Brigham Anderson filed the response Wednesday with the high court, contending that Goff failed to prove she did not create the situation, that led to the shooting death of her husband, Bill Goff, in March 2006.
Goff’s attorney, Paula Brown of Columbus, filed an appeal for another trial Feb. 14, a little more than a month after the Ohio Fourth District Court of Appeals upheld Goff’s 2011 murder conviction.
The new appeal cites five areas of law as reasons for a new trial, one of which states “a battered woman does not lose her right to occupy the marital residence when she takes temporary refuge from her abusive spouse in order to protect herself and her children.”
In Anderson’s response, he said Goff had vacated the residence about 60 days before the shooting and had no intention of moving back in.
“She did not enjoy the right to use deadly force without retreat, especially since she had herself created the setting for violence by going to the house to confront the victim with two loaded guns,” the response stated.
Anderson further wrote that even if the Supreme Court adopted any of the five areas of law for a new trial, Goff would still not be entitled to a reversal of her conviction.
“She offered absolutely no evidence that she was not at fault in creating the situation giving rise to the altercation or that she did not violate any duty to retreat or avoid that danger,” the response said.
Whether the Supreme Court will hear the case is discretionary since Goff has used her one mandatory appeal allowed by law when the court reheard the case in 2011.
On March 17, 2006, Goff went to the home of her estranged husband, Bill Goff, in Hanging Rock, and shot him 15 times. Bill Goff died as a result of multiple gunshot wounds.

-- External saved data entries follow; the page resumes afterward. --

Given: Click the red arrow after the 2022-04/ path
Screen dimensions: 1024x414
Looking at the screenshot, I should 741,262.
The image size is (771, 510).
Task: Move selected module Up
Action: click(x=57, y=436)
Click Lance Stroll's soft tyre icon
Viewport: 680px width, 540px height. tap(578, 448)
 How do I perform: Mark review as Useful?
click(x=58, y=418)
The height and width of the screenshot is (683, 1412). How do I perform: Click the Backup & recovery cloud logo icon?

Megan Goff claimed she acted in self-defense and that she had been abused during their marriage, claiming battered woman’s syndrome.
In May of that year, Goff was convicted of aggravated murder following a bench trial by Visiting Judge Fred Crow, who sentenced her to life in prison with the possibility of parole after 33 years.

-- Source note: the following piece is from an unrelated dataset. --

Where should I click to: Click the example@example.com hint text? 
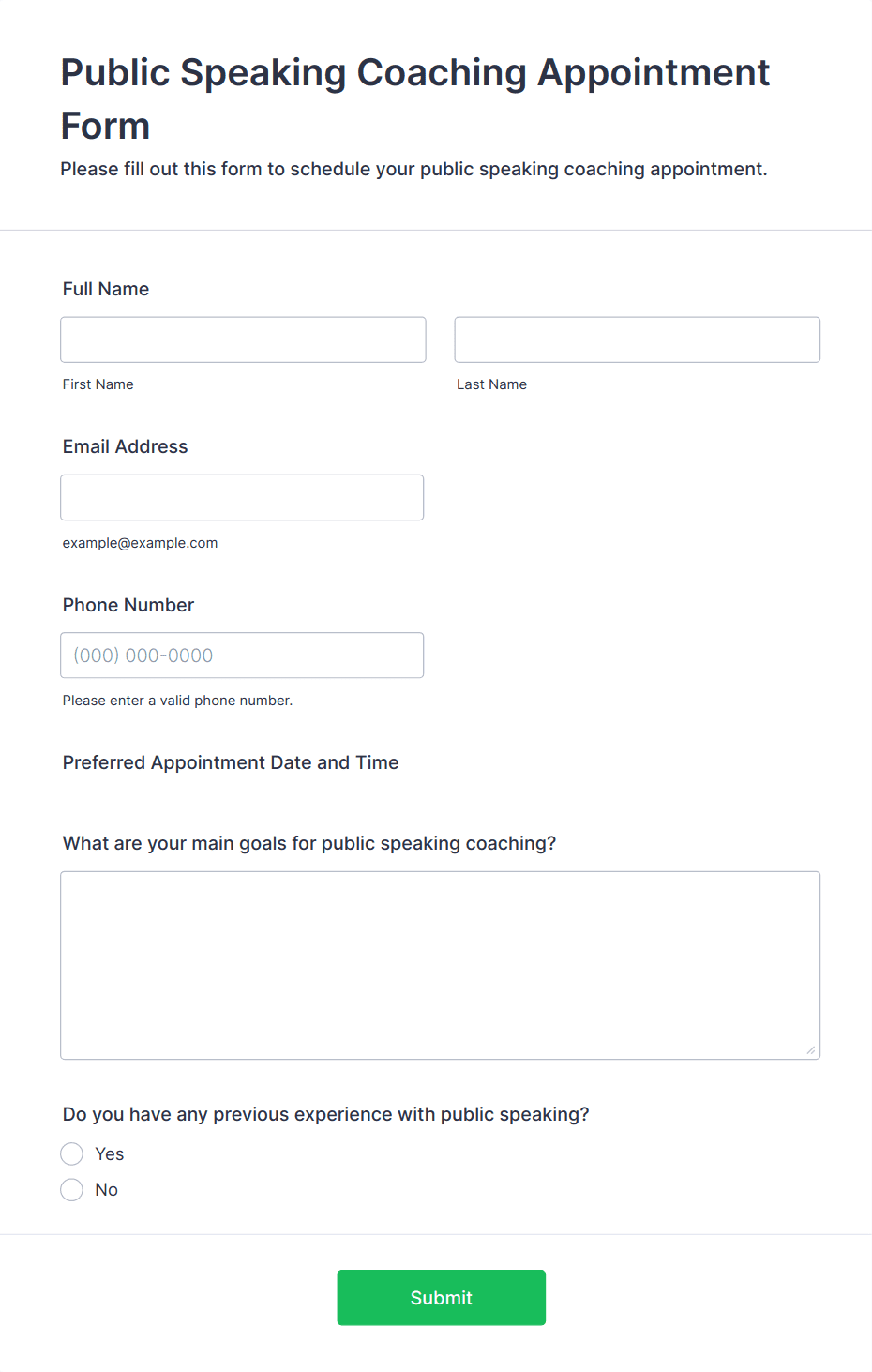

That conviction was overturned by the Supreme Court of Ohio on the grounds a witness for the prosecution, a psychiatrist, was allowed to testify on issues he should not have and a new trial was ordered.
Goff’s jury trial began in August 2011, and she was found guilty of murder and sentenced to life in prison with parole eligibility after 15 years. Because she used a gun to commit her crime, an automatic three years were added to the 15, making her parole eligibility possible after 18 years.